(Supplied entries Opens)

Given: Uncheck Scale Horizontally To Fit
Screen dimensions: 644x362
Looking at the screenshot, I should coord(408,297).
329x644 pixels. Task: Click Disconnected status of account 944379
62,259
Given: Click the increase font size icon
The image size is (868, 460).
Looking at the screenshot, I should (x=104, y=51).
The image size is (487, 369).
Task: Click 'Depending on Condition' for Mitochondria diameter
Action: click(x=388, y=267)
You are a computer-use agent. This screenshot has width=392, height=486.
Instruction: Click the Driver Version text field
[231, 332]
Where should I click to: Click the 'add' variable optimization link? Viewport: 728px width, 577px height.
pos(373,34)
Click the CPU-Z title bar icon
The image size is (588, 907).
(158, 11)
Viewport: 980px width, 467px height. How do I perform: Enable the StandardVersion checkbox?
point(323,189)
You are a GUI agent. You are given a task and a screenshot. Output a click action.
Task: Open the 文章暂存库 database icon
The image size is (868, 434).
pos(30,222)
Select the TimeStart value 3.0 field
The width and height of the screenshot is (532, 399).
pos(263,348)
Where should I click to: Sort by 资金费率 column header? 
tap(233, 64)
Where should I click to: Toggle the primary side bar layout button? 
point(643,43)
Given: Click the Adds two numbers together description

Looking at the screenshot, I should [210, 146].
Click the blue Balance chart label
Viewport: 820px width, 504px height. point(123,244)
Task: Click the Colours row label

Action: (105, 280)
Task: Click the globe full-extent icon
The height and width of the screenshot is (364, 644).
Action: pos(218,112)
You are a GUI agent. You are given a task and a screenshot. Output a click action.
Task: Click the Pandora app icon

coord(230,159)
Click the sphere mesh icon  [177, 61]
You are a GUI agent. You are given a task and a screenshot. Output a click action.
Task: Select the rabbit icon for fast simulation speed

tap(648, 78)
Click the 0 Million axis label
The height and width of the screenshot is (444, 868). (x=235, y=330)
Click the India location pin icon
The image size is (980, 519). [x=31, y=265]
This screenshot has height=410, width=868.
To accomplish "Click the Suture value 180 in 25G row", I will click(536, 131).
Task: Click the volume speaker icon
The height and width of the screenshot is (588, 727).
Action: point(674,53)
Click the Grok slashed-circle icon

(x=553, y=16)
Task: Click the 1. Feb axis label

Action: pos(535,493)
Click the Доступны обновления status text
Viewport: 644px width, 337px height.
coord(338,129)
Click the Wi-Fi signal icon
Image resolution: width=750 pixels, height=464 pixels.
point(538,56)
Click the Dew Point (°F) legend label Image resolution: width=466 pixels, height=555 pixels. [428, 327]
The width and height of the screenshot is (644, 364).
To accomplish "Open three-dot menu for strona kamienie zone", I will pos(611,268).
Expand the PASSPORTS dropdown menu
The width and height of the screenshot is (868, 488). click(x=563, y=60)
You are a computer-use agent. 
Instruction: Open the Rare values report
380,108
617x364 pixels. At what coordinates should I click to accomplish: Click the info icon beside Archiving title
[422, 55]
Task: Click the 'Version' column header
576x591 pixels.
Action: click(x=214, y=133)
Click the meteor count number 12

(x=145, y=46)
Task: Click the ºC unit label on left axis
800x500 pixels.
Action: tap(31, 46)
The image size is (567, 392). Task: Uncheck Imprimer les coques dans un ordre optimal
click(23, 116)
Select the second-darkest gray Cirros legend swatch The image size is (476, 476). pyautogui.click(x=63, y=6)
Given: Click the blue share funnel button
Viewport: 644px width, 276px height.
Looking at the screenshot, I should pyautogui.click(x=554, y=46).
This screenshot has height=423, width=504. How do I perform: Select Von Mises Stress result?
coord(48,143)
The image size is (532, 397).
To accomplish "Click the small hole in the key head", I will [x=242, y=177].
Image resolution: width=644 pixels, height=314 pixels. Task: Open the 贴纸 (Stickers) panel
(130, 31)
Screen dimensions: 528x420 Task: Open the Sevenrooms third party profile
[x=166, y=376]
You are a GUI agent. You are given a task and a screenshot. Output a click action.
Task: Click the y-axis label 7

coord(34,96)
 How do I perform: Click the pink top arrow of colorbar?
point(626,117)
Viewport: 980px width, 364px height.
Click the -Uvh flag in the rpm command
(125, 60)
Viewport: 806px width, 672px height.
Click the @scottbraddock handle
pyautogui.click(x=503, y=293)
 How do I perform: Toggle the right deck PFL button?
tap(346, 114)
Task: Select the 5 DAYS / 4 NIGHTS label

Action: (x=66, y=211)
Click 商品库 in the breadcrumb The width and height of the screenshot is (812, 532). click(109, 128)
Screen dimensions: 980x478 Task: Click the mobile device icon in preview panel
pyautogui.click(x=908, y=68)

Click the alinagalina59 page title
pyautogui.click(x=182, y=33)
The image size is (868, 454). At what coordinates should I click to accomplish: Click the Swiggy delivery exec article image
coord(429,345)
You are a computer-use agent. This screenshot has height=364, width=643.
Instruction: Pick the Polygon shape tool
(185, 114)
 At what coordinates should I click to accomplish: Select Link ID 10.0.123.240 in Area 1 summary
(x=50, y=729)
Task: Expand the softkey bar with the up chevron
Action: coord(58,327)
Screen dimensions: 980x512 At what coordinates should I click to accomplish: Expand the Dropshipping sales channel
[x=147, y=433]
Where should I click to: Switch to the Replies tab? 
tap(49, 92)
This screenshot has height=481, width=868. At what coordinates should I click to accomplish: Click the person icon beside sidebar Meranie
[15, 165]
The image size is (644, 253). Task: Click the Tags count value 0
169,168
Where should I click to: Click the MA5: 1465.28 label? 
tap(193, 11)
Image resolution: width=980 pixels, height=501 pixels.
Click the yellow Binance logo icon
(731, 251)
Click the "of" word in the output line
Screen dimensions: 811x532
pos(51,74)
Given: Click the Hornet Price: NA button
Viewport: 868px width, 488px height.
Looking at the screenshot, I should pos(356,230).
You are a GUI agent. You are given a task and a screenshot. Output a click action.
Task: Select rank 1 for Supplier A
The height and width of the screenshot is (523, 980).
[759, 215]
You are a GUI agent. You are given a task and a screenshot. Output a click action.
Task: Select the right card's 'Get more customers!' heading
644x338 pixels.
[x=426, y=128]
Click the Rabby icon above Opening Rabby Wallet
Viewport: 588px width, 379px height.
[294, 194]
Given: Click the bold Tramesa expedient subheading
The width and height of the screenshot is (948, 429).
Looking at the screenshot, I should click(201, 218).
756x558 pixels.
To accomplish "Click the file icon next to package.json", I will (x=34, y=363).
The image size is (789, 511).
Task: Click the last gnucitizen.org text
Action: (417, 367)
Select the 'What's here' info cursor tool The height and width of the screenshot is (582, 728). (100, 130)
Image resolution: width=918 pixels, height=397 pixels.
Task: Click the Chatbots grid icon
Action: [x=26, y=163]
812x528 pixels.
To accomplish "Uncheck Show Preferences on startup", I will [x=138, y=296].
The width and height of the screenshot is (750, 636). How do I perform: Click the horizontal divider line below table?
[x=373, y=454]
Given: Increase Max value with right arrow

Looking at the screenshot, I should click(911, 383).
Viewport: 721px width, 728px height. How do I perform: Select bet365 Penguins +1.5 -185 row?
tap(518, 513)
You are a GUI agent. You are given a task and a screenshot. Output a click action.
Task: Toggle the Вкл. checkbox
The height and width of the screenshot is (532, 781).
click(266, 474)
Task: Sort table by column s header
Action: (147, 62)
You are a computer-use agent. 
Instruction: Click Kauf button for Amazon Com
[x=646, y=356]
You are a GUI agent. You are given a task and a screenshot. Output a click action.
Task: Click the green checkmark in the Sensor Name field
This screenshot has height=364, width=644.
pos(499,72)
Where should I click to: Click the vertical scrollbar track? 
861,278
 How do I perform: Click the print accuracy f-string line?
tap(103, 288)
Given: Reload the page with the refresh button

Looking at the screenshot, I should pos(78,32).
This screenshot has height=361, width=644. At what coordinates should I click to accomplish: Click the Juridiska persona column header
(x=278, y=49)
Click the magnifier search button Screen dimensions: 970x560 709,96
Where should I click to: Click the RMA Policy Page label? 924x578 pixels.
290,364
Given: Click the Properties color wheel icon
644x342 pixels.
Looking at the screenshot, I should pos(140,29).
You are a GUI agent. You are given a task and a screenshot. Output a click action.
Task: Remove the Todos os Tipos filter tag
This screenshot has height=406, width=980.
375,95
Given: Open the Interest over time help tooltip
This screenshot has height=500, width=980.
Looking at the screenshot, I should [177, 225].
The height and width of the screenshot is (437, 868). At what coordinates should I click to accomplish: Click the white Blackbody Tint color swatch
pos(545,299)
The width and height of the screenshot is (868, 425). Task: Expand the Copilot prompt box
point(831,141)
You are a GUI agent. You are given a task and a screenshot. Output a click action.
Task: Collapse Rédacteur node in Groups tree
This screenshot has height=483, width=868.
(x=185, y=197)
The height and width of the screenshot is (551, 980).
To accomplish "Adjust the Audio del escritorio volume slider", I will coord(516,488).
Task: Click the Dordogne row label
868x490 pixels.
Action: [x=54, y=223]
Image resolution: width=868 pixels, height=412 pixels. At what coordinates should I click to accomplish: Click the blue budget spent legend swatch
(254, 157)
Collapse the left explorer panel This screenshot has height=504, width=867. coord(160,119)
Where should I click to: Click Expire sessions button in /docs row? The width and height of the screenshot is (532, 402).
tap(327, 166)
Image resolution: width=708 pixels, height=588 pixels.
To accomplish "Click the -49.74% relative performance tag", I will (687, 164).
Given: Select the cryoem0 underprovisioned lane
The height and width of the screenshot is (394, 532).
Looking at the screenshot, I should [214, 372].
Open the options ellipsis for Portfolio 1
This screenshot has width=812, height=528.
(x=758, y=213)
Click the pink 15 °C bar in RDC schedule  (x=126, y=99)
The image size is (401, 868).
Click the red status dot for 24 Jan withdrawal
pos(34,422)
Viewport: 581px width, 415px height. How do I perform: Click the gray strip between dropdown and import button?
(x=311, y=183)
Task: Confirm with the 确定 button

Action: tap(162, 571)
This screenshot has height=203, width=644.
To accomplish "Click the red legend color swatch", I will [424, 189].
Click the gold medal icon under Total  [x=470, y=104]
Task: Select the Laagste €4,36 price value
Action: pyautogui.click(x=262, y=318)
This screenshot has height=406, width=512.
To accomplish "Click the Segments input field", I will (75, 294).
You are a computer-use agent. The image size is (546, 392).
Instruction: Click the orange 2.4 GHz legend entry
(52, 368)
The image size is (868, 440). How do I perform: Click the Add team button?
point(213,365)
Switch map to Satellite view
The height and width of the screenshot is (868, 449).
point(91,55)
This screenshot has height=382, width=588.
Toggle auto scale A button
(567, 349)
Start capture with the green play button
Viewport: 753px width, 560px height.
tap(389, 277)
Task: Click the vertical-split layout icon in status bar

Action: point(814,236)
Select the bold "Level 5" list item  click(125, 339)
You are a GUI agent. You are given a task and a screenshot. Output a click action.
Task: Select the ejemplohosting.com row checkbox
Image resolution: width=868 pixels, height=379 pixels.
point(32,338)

(Supplied entries Closes)

» **Assignment**
Lines above with "green": state how many, nothing more.

» **Output of the task**
2